Monday, March 24, 2014

Week 10 - Sorting

Last semester, we earned about different types of sorting techniques, but we never actually understood how Python executed these internally. However, understanding different algorithms such as the Quicksort and the Merge Sort will give us a broader understanding of how these algorithms work. An interesting way on how the Quicksort method works is that it requires a helper function in order to partition the input given. The overall algorithm also sorts the input recursively allowing the efficiency of the code to take log(n) steps in most cases.

Week 9 - Complexity

This week had an emphasis on understanding and writing efficient code. The week consisted of writing and comparing different types of algorithms that achieved the same goal, but either had a harder or easier time doing it. Looking at the efficiency of these algorithms mathematically involved us looking at something called a "step". A "step" is something the program can do in a fixed amount of time. The amount of "steps" the program takes is directly related to the length of the input given.

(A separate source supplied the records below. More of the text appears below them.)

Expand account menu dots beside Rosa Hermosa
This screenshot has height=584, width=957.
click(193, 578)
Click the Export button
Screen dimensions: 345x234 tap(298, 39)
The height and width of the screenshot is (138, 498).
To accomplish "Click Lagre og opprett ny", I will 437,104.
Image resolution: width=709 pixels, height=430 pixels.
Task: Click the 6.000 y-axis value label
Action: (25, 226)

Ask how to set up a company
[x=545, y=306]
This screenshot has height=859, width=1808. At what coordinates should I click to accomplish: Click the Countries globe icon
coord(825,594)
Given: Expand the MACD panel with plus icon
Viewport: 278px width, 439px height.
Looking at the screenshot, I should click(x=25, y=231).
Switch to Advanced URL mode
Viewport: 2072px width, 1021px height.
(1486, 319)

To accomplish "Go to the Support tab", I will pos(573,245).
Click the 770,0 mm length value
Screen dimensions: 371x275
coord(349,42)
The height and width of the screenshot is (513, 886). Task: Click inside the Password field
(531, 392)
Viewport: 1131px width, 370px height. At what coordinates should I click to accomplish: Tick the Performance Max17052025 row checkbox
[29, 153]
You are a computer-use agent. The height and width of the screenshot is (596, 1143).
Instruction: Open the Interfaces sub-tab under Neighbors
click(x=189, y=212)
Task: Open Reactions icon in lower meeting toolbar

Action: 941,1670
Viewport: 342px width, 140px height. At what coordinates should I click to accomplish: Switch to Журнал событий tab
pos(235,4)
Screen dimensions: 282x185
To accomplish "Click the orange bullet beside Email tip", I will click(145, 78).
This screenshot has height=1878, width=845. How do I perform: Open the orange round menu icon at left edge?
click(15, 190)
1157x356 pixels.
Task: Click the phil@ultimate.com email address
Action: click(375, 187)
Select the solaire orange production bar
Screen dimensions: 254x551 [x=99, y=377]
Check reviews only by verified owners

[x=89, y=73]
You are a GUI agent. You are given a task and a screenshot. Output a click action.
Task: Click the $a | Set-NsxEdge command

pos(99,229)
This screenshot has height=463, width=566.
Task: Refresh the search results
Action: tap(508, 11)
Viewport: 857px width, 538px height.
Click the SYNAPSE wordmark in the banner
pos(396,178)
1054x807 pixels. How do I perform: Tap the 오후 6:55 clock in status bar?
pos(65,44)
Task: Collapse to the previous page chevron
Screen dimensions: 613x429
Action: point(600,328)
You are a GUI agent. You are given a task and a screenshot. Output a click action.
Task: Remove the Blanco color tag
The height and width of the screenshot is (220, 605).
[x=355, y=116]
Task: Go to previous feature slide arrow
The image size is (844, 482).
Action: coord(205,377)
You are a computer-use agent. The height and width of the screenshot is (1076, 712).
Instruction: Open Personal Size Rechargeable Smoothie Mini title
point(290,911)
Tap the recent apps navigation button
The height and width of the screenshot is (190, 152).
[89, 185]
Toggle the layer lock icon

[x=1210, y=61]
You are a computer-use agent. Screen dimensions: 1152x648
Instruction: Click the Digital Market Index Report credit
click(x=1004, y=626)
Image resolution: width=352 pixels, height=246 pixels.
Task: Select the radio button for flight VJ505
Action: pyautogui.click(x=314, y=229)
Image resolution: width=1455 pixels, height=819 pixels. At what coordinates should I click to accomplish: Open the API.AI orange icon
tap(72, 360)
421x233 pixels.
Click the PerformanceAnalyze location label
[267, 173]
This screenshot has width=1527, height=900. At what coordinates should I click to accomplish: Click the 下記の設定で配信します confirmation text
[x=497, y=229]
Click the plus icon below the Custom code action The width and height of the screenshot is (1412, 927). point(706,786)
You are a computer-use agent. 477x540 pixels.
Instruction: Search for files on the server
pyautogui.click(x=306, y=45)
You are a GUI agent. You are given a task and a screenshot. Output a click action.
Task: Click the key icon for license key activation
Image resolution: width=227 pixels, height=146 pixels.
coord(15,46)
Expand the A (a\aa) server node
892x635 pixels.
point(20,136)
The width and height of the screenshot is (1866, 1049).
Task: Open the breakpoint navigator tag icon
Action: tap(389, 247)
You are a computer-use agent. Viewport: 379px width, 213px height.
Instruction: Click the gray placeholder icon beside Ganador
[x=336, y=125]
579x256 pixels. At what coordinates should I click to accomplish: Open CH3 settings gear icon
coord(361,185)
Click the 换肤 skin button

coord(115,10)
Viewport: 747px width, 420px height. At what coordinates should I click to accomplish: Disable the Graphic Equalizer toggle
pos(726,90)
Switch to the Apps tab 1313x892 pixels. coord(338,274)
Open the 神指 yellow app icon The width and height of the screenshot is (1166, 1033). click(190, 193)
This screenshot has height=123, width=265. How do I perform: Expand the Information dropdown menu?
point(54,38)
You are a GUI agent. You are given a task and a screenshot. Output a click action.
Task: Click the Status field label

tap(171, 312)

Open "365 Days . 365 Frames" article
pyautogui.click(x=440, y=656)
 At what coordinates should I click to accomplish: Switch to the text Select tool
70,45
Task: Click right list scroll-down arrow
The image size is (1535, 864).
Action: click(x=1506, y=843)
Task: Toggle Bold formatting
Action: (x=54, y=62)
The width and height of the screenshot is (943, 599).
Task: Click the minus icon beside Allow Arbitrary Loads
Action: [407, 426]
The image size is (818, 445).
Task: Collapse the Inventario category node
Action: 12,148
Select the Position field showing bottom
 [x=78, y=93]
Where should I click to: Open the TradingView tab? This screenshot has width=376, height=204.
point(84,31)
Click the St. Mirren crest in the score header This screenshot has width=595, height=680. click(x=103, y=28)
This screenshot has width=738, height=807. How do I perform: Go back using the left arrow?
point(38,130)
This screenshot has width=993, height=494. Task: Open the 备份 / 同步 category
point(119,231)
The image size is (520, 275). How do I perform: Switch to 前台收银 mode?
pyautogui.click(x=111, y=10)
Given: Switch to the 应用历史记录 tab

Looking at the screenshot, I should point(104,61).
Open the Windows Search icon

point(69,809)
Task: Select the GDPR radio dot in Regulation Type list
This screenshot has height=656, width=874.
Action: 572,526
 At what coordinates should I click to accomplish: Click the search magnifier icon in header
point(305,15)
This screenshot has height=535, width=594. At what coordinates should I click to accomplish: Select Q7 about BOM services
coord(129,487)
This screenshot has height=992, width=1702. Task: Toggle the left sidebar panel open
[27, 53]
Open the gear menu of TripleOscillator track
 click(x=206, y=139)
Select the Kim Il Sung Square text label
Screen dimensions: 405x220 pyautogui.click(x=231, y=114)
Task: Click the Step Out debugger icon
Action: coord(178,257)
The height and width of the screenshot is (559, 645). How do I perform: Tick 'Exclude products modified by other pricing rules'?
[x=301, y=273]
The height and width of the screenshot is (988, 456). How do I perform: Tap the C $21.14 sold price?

Like last semester, looking at the algorithm and determining whether it is a linear, quadratic, cubic, ect. is important to understand the efficiency of the algorithm.

Saturday, March 8, 2014

Week 8 - Binary Search Trees

This week was more of a extension of what we learned on trees. The difference here is that BST's are trees with conditions. Discussed in class, these conditions are used so that we can efficiently search through information quickly.
Some of these methods that include finding a particular element in the BST involve some recursion.
Overall, it was a pretty interesting topic to learn, and it looks like its gonna be very important concept to understand in the coming years.